How was Rocky Point developed? Was it initiated by the Harriman Lodge?
I think Flyshacker and Sam Johnson developed the Harriman Lodge. That’s S.O. Johnson right there, I think. They came here after the railroad and there’s a whole chapter on Harriman Lodge.
They were the ones that controlled the steamers that went across the lake from Klamath Falls to Rocky Point.
Did they? They tried to get the railroad, the street car. But somebody else got it, and so they got these-the automobile was being invented then. And the street car went out of business…that’s Becky Johnson. She’s still alive.
What led to the establishment of Kirk, Oregon?
I know something about Kirk. It was the end of the railroad. Do you get the Klamath newspaper?
Occasionally.
There will be a special issue come out. And I took a picture up there.
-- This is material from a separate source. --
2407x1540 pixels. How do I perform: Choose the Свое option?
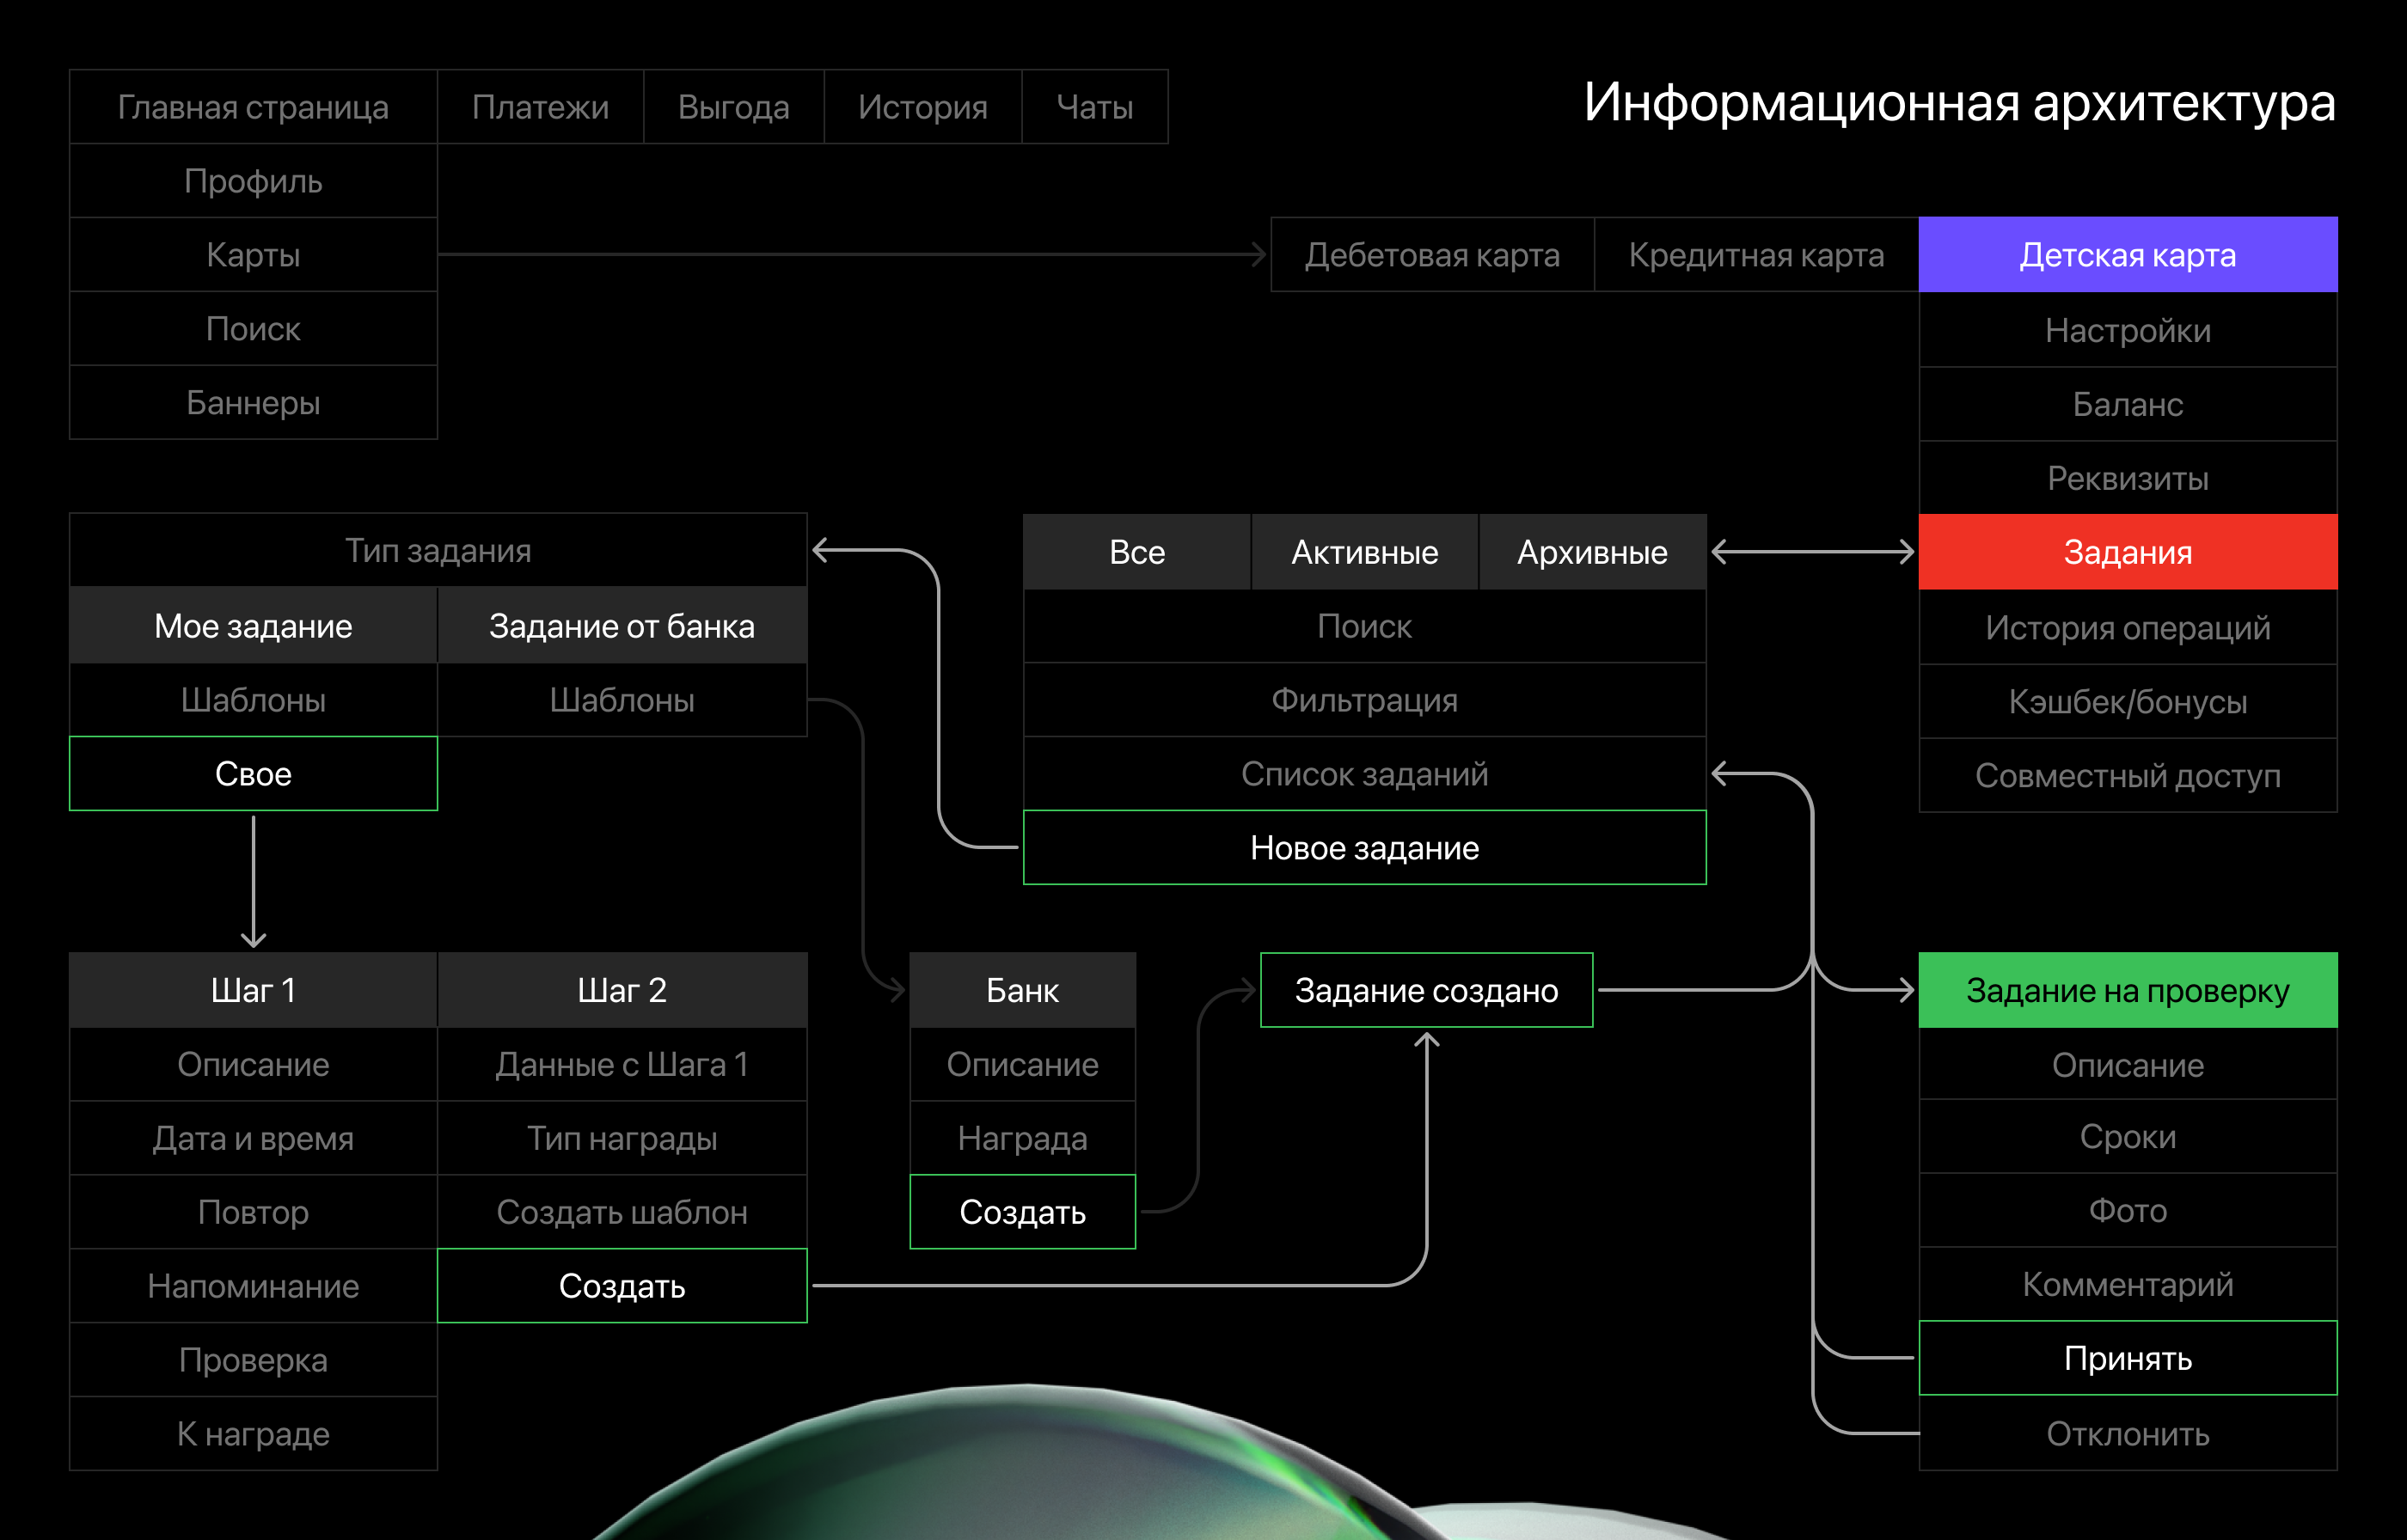click(253, 774)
It’s [Kirk] where the Southern Pacific Railroad ended and the logging railroads took off. In those days, railroad logging was the big thing.
In the teens, when they went and took a lot of that pine out of there.
Yes. There were four or five companies that did railroad logging. Algoma had a road come right over the rim up there. An engineer developed a technique whereby the loaded car coming down on a cable would pull the other car up. They had it wrapped around a pulley or something. I’ve seen them letting logs down and pulling cars up with the other one.
That must have been how they did it on steep grades.
They had a locomotive called a Shay, and it was a gear driven deal rather than the type you see now. They had those Shays, and there is a picture, in this special edition, of a Shay at Kirk, operated by a man named O’Calligan. He was later killed out at Bly. This old Shay was slow, but it was gear-driven and it would go up a much steeper grade than an ordinary locomotive. And of course, logs always go downhill. There’s no money pulling logs uphill.